:: EXERCISE BRIEF ::
Look over the data below and give the number of lines containing the word "computer", with no other words.

__________________________________________________

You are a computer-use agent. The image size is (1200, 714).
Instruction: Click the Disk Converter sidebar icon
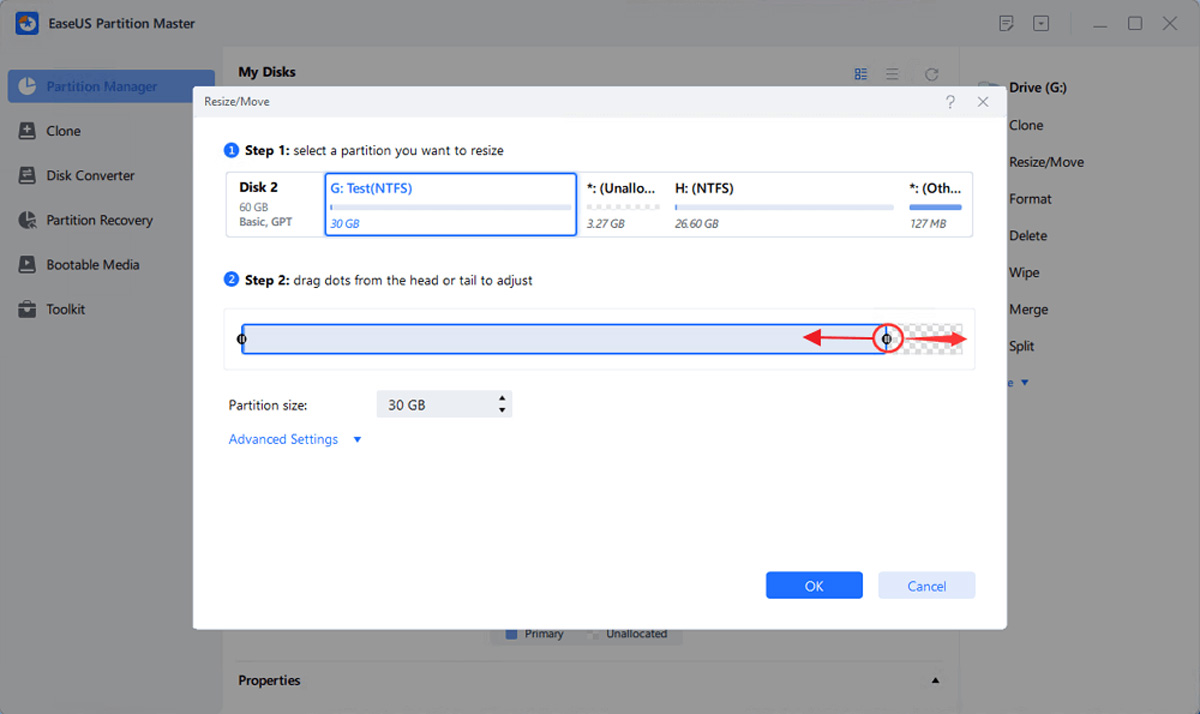click(x=27, y=176)
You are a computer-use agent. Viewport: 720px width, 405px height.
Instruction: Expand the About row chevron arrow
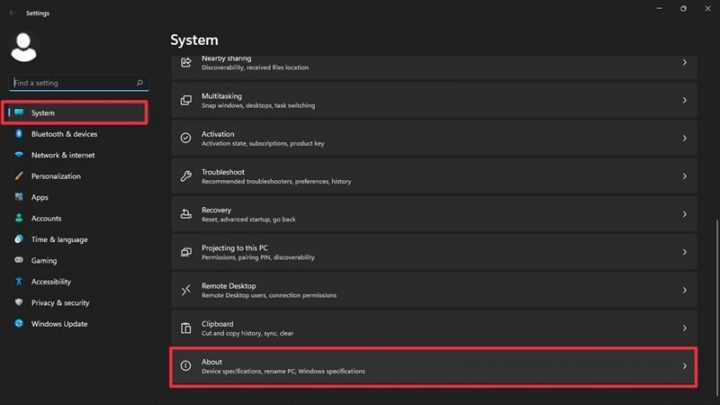click(684, 366)
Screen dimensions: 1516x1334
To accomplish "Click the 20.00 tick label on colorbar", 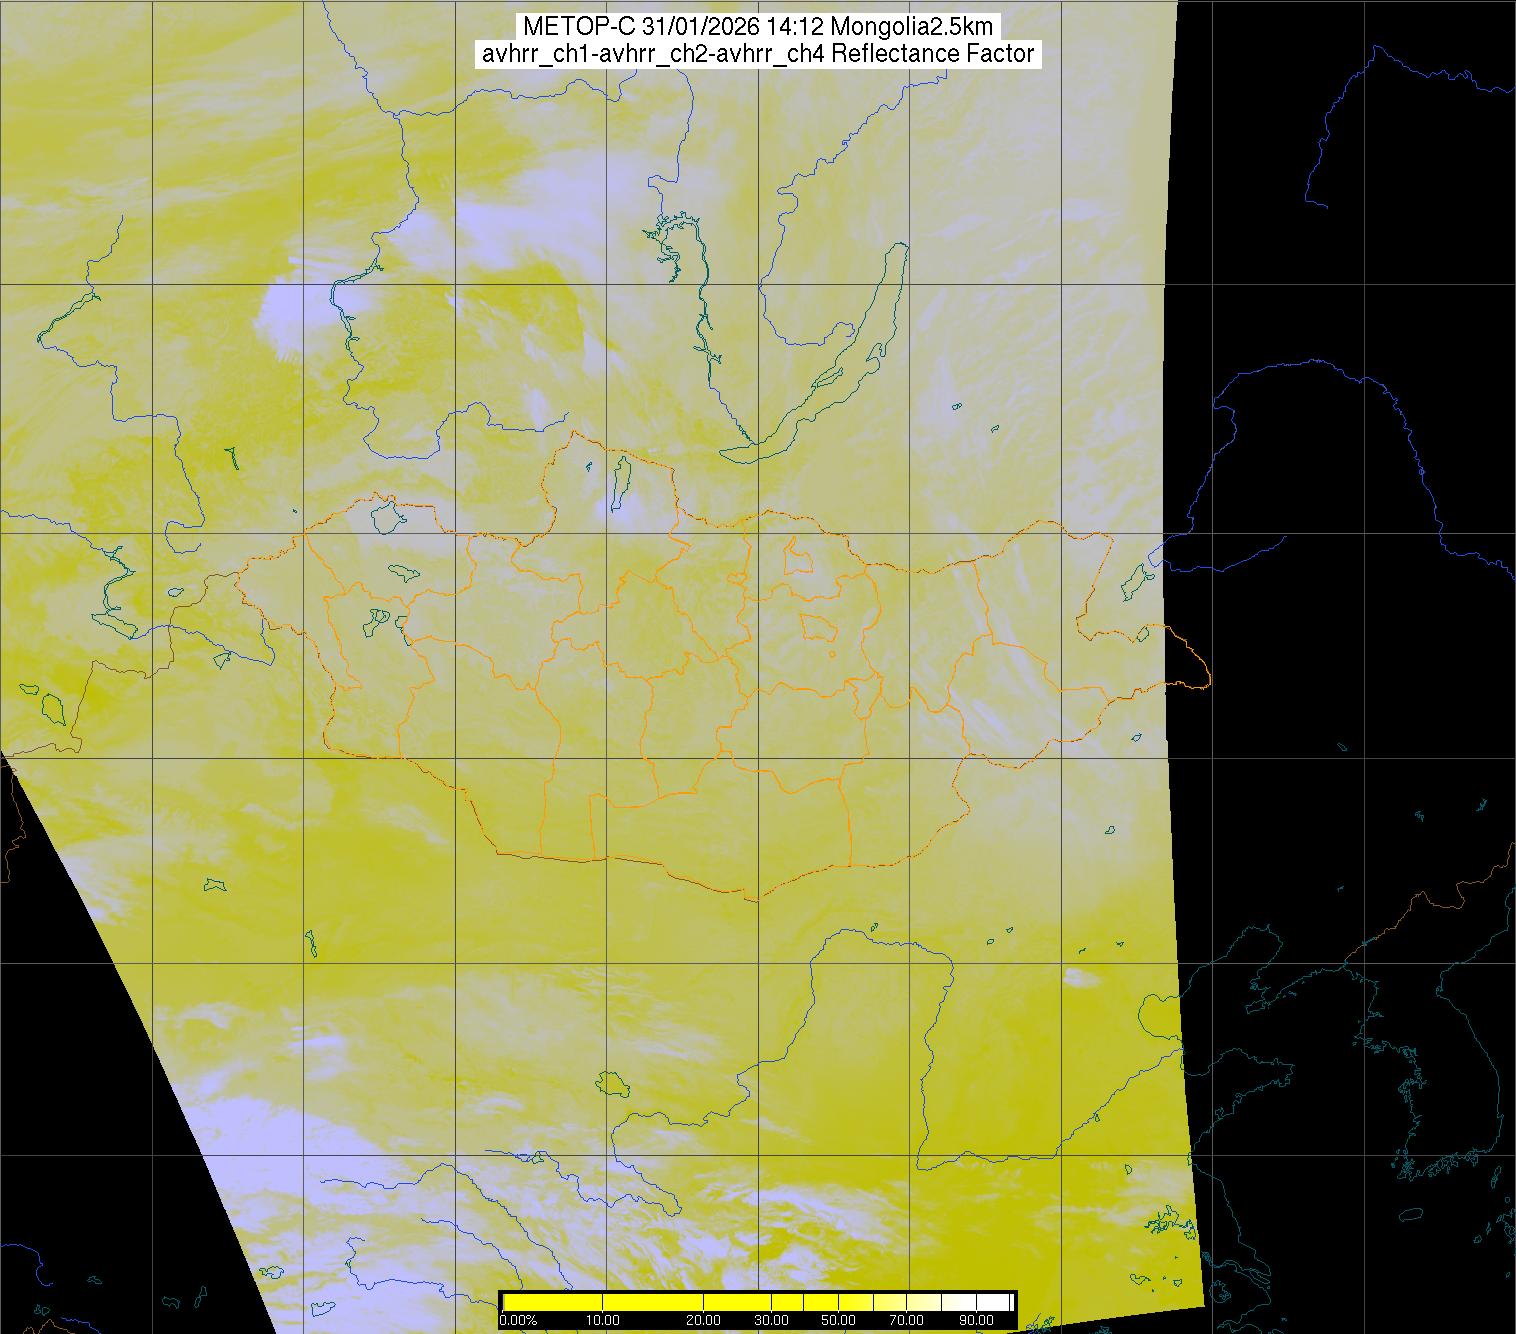I will pyautogui.click(x=704, y=1321).
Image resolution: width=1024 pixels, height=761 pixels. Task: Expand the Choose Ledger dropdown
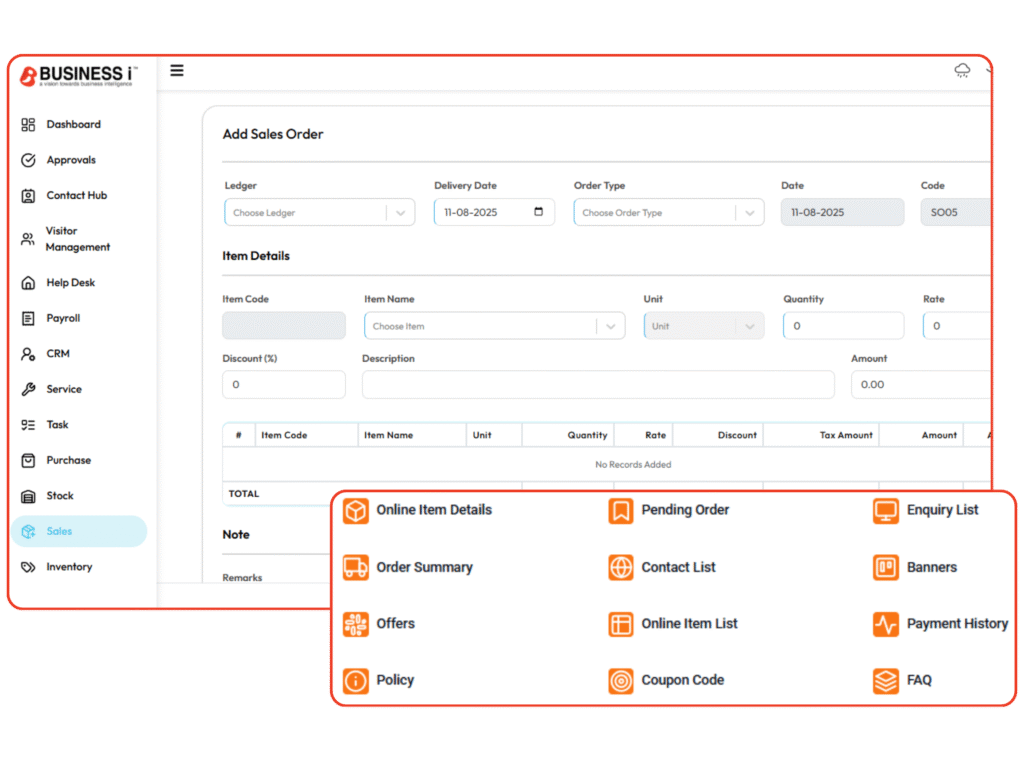[x=400, y=213]
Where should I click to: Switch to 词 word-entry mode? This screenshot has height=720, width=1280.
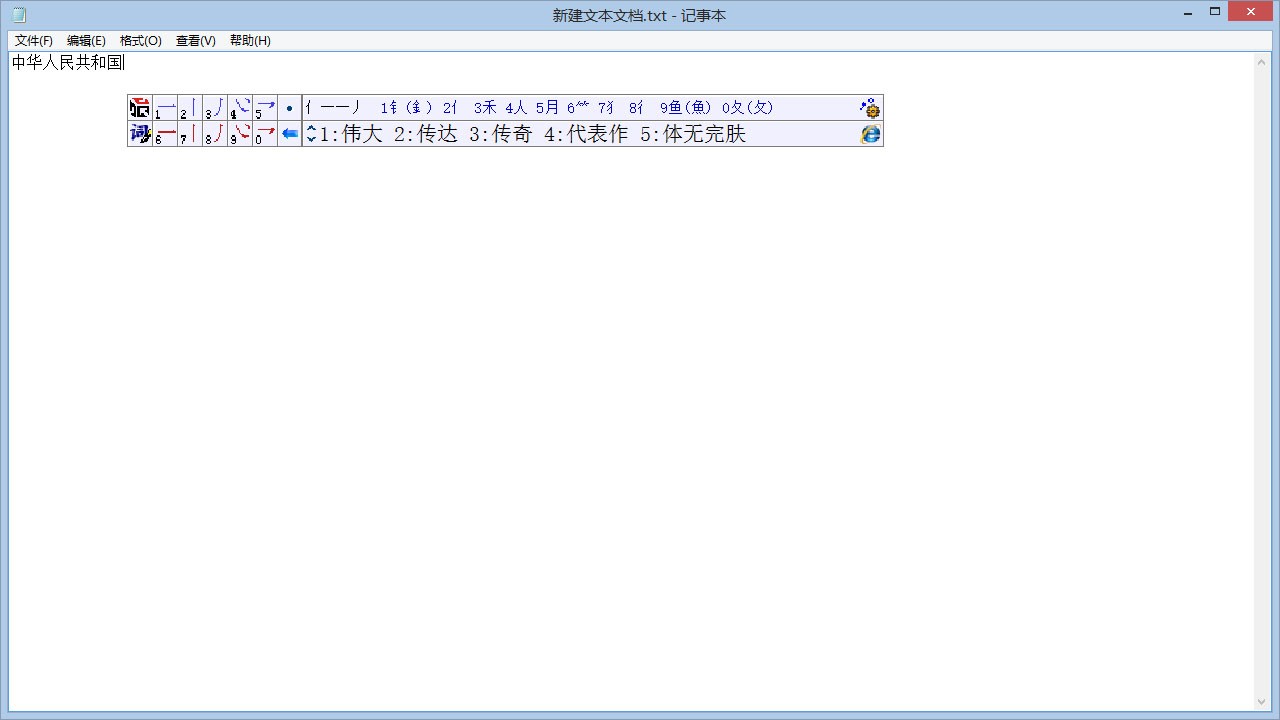[139, 134]
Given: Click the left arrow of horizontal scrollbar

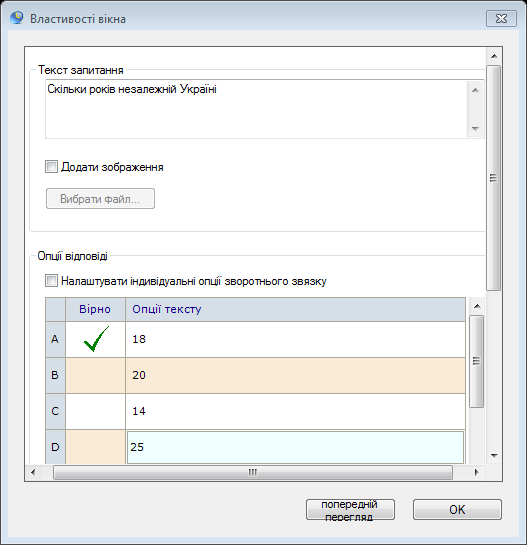Looking at the screenshot, I should pos(33,472).
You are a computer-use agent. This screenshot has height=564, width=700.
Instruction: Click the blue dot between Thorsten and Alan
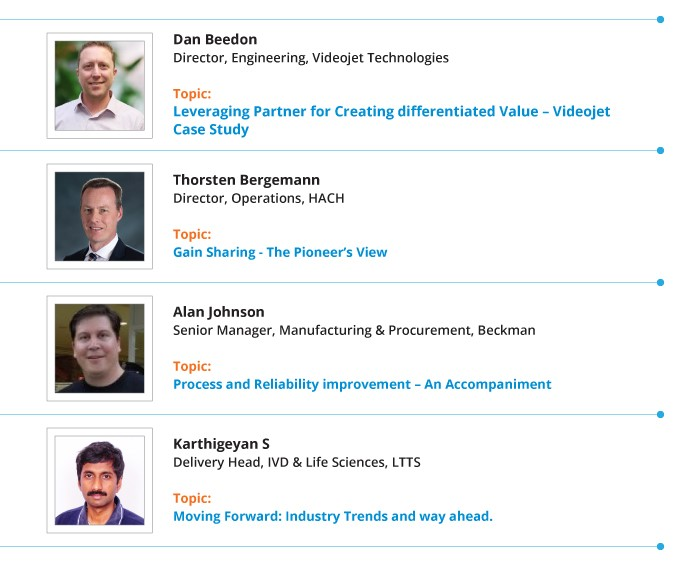tap(660, 282)
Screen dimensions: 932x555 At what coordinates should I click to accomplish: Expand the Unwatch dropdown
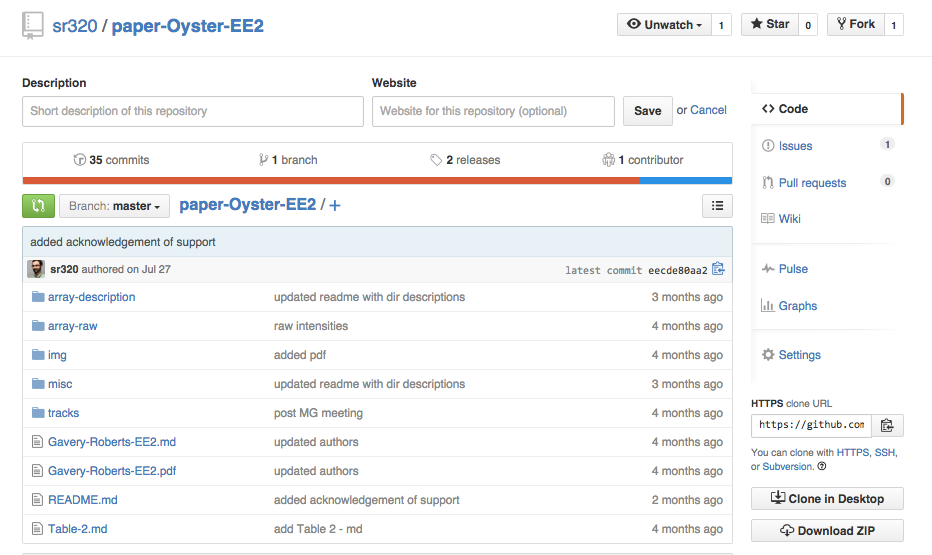[665, 24]
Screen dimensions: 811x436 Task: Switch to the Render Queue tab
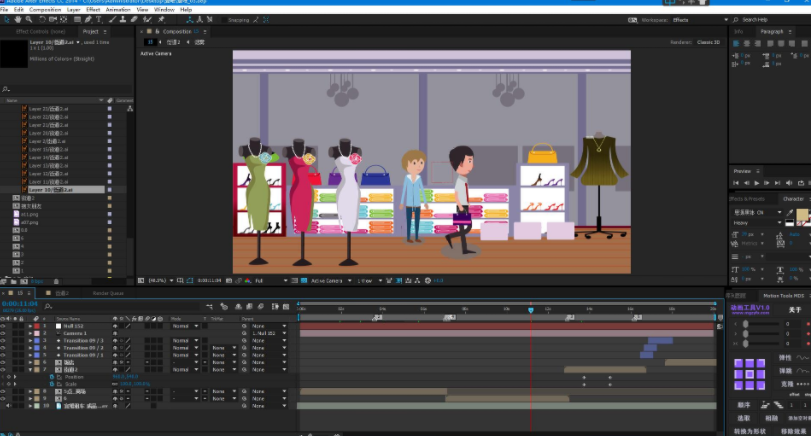(x=108, y=293)
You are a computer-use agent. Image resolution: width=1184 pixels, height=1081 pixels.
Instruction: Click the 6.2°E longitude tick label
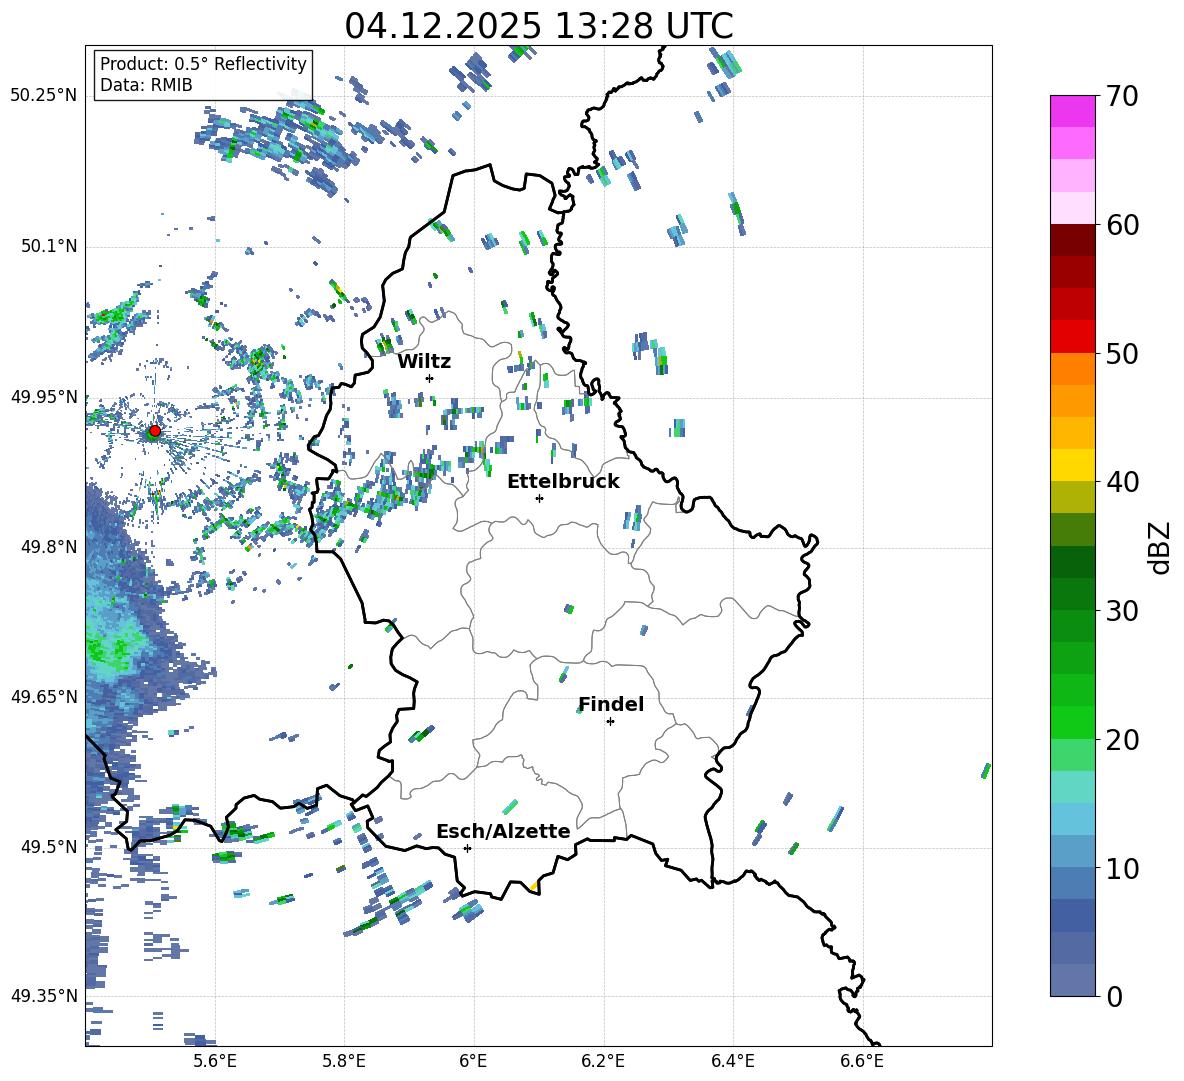[x=603, y=1061]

__________________________________________________

:: YOUR SOLUTION ::
4